Browsing by Subject "CRISPR"

Saccharomyces cerevisiae is a popular organism in the production of biofuels, chemicals and pharmaceuticals. This is thanks to a good understanding of its metabolism, GRAS status and the ease of modification. Traditionally its genetic modification has been based on the use of selectable markers. Modifying multi gene pathways has required a sequential process consisting of multiple single gene disruptions together with marker recycling. Additionally, many industrial S. cerevisiae strains are polyploid and lack the same tools for their modification as laboratory strains. In this study we sought to develop CRISPR/Cas9 based genetic engineering method for the modification of industrial S. cerevisiae strains. The CRISPR/Cas9 system is based on the adaptive immunity system of bacteria. It makes use of the Cas9 endonuclease which produces double stranded DNA brake to any location determined by a gRNA molecule.
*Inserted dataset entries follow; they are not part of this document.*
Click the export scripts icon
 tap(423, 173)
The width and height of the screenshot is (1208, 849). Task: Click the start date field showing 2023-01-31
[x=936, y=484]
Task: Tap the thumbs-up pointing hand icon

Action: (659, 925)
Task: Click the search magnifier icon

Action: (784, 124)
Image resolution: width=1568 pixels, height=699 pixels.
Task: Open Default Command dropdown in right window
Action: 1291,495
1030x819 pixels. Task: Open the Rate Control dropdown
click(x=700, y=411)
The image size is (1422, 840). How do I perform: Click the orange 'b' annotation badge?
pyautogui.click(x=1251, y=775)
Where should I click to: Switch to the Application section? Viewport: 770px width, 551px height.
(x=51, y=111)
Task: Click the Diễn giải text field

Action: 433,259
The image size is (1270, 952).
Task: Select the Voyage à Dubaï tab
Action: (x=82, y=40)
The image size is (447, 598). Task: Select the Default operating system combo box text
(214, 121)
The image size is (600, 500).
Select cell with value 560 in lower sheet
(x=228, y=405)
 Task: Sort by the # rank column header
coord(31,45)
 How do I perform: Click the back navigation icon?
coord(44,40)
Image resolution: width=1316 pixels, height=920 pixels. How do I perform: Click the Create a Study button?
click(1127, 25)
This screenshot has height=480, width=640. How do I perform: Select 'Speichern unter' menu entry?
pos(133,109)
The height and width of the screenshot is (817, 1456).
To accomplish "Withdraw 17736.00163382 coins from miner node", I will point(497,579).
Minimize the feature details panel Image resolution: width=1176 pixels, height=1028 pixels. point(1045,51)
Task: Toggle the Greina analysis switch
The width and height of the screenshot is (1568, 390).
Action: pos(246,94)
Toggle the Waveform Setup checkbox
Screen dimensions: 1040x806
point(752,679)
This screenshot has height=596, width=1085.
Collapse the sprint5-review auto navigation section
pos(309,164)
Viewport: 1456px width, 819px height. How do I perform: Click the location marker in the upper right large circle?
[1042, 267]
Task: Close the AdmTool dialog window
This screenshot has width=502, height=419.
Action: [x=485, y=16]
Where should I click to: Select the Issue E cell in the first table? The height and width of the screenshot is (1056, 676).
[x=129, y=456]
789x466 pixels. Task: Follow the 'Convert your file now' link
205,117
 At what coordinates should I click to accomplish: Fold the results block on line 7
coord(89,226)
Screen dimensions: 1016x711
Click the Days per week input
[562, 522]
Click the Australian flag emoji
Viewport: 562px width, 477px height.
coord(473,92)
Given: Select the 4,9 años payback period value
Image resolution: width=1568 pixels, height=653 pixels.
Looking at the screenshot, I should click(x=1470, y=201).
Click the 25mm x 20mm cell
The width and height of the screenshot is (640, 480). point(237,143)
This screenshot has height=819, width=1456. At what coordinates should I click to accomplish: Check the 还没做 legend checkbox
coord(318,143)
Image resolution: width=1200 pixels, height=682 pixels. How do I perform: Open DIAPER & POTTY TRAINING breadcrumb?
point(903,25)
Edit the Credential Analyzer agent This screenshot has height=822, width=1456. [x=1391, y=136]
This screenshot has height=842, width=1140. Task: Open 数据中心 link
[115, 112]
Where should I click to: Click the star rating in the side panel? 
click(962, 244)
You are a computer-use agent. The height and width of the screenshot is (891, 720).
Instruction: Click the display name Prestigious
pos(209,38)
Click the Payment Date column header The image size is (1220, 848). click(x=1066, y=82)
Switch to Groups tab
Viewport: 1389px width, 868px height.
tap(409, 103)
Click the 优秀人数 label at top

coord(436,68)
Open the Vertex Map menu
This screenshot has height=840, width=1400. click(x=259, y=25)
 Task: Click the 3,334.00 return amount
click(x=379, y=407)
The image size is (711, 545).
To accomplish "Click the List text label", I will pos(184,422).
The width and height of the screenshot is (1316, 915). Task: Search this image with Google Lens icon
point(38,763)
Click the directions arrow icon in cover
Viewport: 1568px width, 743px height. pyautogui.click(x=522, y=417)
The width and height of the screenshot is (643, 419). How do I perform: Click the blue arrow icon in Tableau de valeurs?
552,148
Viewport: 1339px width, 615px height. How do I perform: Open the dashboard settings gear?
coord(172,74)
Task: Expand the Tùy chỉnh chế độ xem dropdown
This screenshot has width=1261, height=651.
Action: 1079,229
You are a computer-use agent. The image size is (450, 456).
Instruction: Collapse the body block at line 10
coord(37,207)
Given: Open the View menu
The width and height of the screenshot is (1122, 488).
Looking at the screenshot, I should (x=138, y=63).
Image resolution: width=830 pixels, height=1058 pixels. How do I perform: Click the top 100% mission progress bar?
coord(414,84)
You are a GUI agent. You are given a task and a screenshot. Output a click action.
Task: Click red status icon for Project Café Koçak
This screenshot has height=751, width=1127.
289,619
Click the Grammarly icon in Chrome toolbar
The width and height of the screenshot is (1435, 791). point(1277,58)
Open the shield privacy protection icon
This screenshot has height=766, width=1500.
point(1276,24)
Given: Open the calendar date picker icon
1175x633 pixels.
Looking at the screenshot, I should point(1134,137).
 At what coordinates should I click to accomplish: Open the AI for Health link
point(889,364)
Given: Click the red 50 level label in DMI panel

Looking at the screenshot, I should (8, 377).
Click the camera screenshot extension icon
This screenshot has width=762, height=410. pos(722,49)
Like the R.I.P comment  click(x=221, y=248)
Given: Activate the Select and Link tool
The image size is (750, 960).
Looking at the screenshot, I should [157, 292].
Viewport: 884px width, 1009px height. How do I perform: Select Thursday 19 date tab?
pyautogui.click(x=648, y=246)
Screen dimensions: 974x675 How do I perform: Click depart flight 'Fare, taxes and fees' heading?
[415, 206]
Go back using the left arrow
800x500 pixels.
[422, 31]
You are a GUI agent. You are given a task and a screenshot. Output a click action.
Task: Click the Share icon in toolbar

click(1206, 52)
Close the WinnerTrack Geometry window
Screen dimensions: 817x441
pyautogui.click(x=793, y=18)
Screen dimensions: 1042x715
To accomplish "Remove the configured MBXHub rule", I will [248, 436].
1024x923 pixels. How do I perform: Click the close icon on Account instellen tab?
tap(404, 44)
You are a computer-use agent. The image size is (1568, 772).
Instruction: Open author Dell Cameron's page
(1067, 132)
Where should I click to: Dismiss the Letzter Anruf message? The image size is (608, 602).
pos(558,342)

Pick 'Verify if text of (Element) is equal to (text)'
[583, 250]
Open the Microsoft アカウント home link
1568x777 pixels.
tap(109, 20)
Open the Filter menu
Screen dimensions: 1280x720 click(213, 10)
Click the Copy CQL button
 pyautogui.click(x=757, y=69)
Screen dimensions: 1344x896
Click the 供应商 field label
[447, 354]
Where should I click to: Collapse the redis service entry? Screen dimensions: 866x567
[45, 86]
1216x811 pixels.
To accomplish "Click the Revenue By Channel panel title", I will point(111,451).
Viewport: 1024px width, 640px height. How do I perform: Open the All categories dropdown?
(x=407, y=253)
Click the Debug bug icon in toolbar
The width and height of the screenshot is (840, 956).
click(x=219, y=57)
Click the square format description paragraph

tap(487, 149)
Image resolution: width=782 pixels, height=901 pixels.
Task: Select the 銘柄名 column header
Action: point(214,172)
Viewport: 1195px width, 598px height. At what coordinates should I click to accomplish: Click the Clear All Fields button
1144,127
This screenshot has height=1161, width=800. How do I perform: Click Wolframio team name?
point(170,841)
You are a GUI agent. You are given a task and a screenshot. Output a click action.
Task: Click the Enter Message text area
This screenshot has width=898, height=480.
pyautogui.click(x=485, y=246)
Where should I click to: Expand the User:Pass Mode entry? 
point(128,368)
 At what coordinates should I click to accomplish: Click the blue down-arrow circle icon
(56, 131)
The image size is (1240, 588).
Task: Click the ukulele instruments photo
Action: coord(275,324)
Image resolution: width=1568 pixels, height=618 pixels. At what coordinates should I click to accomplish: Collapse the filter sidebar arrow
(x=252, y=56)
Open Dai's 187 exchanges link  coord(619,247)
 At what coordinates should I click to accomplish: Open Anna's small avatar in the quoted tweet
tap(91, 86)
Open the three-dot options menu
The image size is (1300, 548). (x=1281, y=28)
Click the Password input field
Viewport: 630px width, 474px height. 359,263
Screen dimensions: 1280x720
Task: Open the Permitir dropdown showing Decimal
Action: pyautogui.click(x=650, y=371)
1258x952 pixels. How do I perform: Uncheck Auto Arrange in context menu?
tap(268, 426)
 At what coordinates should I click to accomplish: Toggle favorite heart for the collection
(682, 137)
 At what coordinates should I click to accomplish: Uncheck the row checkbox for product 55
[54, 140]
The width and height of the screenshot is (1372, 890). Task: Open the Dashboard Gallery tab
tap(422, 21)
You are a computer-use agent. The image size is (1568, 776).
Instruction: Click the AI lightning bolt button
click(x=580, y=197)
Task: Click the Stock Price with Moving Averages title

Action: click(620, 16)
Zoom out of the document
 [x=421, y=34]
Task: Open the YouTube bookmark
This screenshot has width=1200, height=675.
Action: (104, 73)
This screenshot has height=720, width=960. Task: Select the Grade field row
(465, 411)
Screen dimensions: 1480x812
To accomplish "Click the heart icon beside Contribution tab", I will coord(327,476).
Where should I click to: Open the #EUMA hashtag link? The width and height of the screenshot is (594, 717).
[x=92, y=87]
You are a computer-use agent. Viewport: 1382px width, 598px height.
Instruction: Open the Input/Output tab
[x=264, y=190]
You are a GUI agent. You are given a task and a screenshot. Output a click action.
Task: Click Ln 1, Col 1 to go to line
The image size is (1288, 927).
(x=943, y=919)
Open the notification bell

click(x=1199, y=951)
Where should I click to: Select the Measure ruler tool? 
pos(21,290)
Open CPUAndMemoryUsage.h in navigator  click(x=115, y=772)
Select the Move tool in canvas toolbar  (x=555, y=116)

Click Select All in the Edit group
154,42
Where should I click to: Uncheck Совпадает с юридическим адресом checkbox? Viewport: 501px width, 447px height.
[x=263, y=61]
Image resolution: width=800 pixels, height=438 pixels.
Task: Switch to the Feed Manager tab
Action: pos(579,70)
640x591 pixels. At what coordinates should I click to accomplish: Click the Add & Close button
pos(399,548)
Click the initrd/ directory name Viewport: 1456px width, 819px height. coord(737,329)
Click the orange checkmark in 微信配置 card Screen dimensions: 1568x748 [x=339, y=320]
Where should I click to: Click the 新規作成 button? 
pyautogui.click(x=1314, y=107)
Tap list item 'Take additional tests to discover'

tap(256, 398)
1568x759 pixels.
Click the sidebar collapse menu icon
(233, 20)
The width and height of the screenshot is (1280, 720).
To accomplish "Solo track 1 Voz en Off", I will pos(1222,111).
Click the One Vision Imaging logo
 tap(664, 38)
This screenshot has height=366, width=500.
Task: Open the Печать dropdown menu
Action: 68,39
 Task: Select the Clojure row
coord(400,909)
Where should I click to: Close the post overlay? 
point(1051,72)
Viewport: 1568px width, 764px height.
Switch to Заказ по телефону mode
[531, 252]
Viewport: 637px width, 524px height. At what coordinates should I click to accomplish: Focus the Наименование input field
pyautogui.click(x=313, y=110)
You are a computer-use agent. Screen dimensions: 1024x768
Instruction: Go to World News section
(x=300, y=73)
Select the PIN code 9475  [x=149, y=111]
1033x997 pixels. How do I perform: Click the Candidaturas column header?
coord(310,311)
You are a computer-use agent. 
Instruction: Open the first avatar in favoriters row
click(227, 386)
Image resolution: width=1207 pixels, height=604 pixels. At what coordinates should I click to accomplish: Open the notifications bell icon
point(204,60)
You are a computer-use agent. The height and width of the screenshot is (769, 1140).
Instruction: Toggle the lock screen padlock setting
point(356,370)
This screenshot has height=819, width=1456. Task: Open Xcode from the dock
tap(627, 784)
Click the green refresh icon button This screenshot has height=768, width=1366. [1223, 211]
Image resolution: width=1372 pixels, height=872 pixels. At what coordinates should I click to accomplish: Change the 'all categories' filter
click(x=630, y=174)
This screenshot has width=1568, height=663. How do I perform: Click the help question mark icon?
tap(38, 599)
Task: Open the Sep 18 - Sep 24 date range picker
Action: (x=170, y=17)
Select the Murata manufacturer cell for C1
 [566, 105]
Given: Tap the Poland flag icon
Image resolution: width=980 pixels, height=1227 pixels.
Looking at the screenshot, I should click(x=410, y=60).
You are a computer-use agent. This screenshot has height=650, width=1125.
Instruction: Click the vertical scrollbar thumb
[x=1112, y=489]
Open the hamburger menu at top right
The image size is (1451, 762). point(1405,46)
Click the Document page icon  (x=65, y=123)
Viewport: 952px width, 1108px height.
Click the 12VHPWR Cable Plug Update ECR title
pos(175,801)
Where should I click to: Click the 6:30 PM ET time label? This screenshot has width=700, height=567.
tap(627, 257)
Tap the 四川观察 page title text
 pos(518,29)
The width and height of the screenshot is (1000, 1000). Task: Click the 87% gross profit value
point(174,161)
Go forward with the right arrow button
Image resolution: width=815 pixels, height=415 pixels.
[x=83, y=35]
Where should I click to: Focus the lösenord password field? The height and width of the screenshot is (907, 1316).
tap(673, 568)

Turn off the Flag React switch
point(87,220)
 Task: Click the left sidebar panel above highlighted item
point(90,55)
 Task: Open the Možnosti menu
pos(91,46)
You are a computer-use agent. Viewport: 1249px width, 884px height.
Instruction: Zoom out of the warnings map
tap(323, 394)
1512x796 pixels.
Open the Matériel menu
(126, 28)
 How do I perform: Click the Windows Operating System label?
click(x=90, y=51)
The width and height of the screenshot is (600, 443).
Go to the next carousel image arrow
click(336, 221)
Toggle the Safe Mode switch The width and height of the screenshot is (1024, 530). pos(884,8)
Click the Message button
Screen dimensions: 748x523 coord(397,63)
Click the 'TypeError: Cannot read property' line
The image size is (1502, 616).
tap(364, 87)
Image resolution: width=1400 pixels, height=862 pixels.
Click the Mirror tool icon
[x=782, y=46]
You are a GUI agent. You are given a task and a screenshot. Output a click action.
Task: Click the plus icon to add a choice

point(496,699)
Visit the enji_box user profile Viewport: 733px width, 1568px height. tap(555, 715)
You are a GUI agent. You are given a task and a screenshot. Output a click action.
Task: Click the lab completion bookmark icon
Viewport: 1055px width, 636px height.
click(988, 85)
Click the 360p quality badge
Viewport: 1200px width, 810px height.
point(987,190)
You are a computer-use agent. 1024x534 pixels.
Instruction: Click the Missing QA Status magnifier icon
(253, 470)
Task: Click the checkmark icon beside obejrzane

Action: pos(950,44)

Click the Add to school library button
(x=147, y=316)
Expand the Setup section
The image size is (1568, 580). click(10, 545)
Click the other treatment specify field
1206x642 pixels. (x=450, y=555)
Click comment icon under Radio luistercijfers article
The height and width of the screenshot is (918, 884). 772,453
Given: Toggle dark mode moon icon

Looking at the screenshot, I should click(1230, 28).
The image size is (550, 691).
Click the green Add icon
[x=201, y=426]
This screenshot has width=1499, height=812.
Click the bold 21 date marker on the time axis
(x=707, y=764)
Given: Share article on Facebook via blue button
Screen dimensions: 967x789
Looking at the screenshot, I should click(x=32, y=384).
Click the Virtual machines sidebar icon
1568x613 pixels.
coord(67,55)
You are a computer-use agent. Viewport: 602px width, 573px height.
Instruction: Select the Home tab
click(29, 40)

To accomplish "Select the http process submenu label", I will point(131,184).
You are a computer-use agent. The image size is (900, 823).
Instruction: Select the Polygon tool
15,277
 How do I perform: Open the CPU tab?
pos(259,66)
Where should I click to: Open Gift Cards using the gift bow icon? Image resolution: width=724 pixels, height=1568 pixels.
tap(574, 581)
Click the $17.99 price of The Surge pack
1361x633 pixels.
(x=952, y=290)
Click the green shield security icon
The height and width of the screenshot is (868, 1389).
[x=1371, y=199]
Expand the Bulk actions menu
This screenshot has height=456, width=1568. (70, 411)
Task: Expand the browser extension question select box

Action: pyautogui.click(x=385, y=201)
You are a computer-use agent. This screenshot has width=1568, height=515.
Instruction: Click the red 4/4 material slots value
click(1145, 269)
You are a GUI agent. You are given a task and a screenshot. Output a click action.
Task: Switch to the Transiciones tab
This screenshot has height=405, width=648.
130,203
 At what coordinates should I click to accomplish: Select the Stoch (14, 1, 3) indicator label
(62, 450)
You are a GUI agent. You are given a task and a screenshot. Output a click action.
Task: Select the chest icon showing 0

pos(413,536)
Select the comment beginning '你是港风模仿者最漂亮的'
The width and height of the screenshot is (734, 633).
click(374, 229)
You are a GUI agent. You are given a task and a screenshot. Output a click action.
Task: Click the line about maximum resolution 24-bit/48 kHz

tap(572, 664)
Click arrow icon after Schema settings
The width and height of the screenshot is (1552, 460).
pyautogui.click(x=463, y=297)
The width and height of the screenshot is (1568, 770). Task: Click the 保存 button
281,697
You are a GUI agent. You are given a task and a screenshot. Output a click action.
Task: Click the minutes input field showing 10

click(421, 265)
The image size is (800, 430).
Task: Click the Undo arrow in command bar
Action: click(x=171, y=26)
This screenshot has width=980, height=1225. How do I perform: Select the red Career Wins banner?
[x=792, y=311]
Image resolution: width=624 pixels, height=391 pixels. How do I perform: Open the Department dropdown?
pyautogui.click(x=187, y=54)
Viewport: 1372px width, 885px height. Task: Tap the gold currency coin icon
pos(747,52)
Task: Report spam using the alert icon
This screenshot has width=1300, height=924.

This causes the activation of DNA repair mechanisms which can be utilized to for the genomic integration of a template DNA. This makes transformation events much more likely and thus enables producing multiple modifications at once and removes the need for the of use selectable markers. In our approach Cas9 and gRNA were transformed into the cell in a plasmid together with a separate template DNA molecule. We used this method to remove lyp1, ura3 and can1 genes from diploid and polyploid industrial S. cerevisiae strains multiple genes at a time. Simultaneously we evaluated the effect of the NHEJ repair mechanism on CRISPR/Cas9 by repeating the tests with a deletion strain missing the ku70 gene required by NHEJ. Finally the method was used for the metabolic engineering by integrating the five gene violacein metabolic pathway into two loci in a single transformation event. This study demonstrated the CRISPR/Cas9 method is well suited for the modification of industrial S. cerevisiae strains and is capable of modifying up to three loci at a time in a polyploid yeast strain.